Fast Fact:
The side tunnels of Indy cars generate so much suction that manhole covers found on temporary street circuits must be welded down so they are not sucked off when the cars pass over them.
Objective:
The students will experience the reduction of air pressure, which helps press the race car to the pavement.
In the Film:
The shape of an Indy car is carefully crafted to create high and low air pressure areas. These areas produce downforces that enhance the performance of the car and hold it firmly to the track. In the film you see researchers test Indy cars at the Cranfield wind tunnel testing center to ensure optimal aerodynamic design.
Background:
Race cars require a lot of pressure, or downforce, to hold them to the roads surface in fast turns. The Swiss scientist, Daniel Bernoulli (1700-1782), derived an equation that described the conservation of energy in a moving fluid.
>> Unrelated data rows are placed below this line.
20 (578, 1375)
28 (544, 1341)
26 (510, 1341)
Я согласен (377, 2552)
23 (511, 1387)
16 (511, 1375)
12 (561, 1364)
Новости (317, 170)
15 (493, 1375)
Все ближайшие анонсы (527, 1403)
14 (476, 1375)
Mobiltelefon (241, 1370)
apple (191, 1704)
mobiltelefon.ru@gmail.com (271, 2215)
The equation explained the Venturi Effect, which is that less pressure is exerted in a more quickly moving fluid. In an Indy car, there are cavities under the body that channel air and make it move quickly. Air is a fluid. When it moves faster, its pressure lowers and a partial vacuum is created, pulling the car to the track.
Materials:
Scissors or a scalpel or paper knife, several small boxes open at both ends (such as the cover of a small matchbox).
To Do:
Have the students cut a small rectangular hole in the bottom side of one of the boxes. Tell them to hold a piece of paper under the hole and blow through the box. Suggest that they try holes of different sizes. Have them blow harder and softer. Help the students realize that the box is similar to a car, and the paper is similar to a road. Have them hypothesize about why the air pressure under the car would be much less than the pressure above the car.
Whats Going On?
As the air flows through the box, it has more energy in the forward direction. It exerts less pressure sideways than does the more slowly moving air underneath the paper. The lower air pressure at the hole under the box allows the greater air pressure below the paper to push the paper up to the bottom of the box.
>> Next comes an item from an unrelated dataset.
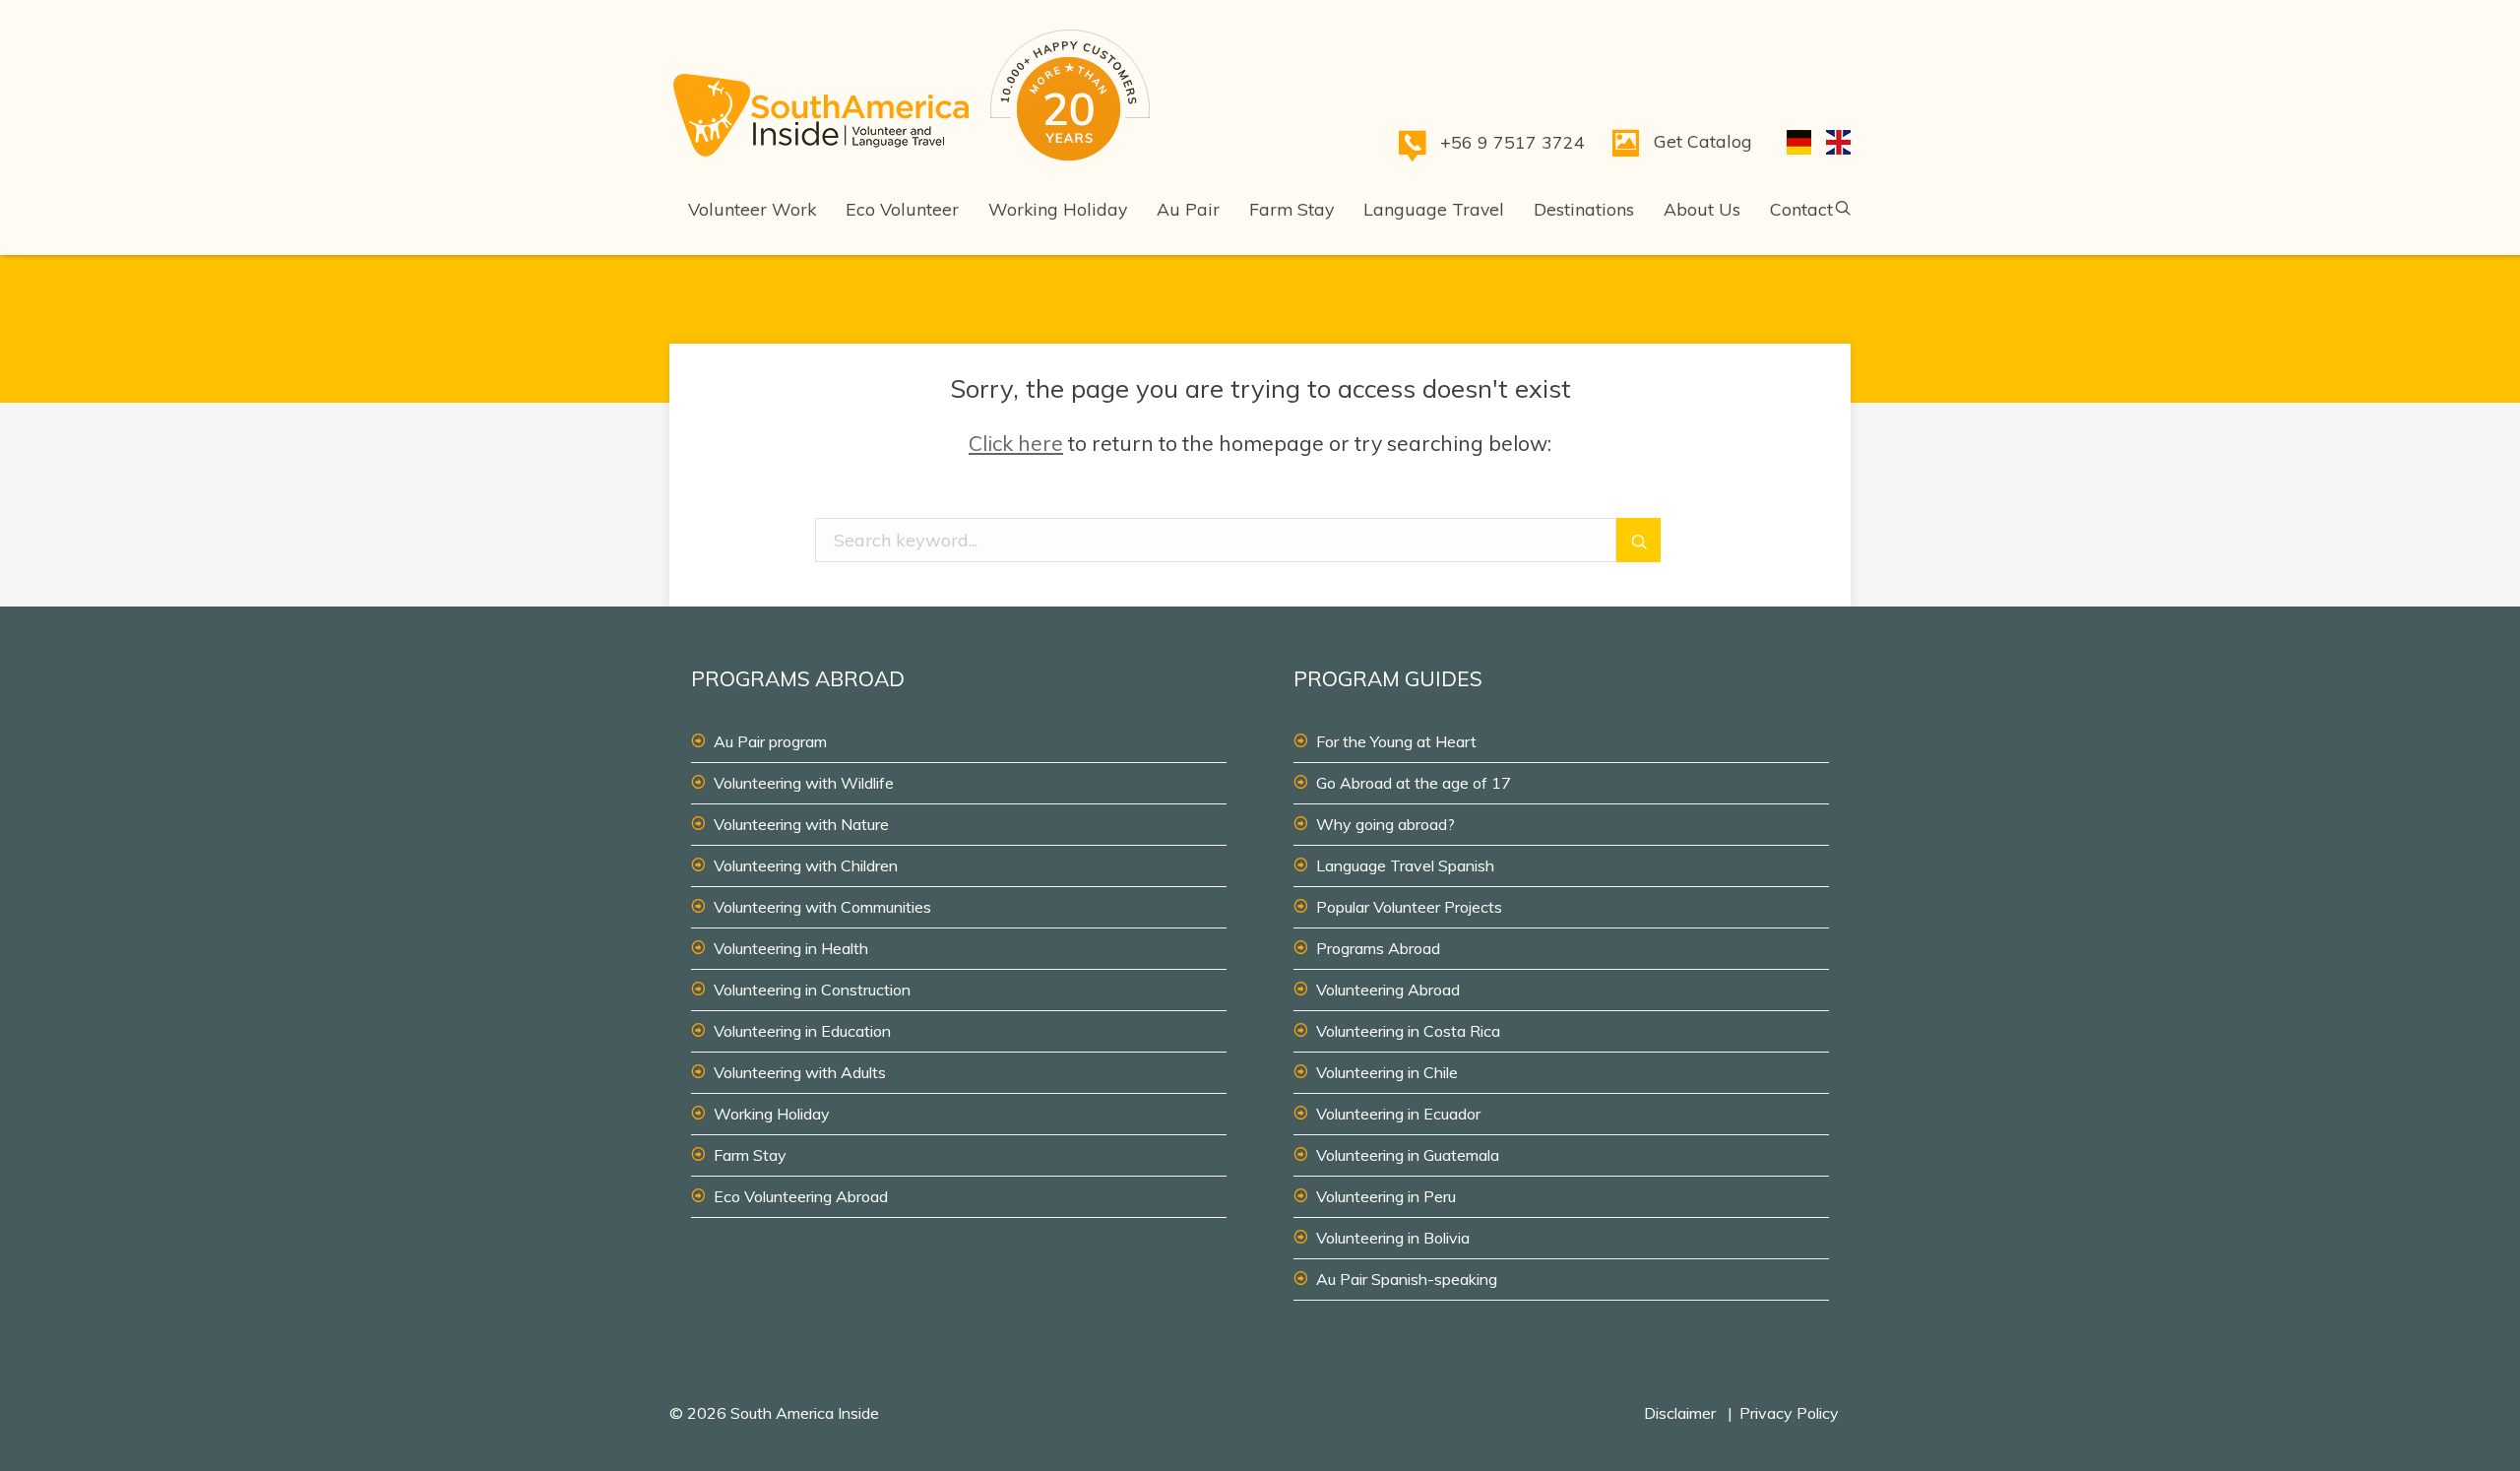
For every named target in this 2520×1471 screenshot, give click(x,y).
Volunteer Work (752, 209)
The box is similar to the car in that the shapes of the channels under the car make air funnel quickly through the cavities that are found there. This is like the fast-moving air blown through the box. The fast-moving air creates low-pressure areas under the car, just as the air pressure is lower at the hole under the box.
Taking It Further:
1. The next time they ride in a car, the students should roll down their window just a little and leave their hand inside the car near the opening. Holding a piece of paper close to the opening would illustrate the effect more clearly, but warn them to hold it tightly lest it fly right out the window. Have them describe what they experience.
2. Ask the students to float a small ball in a sink. They should run the tap water close to the ball. Have them experiment by directing the stream of water toward different parts of the ball. When is the ball drawn into the stream, and when is it pushed away? See if the students can explain the effect by identifying the regions of lower and higher pressure.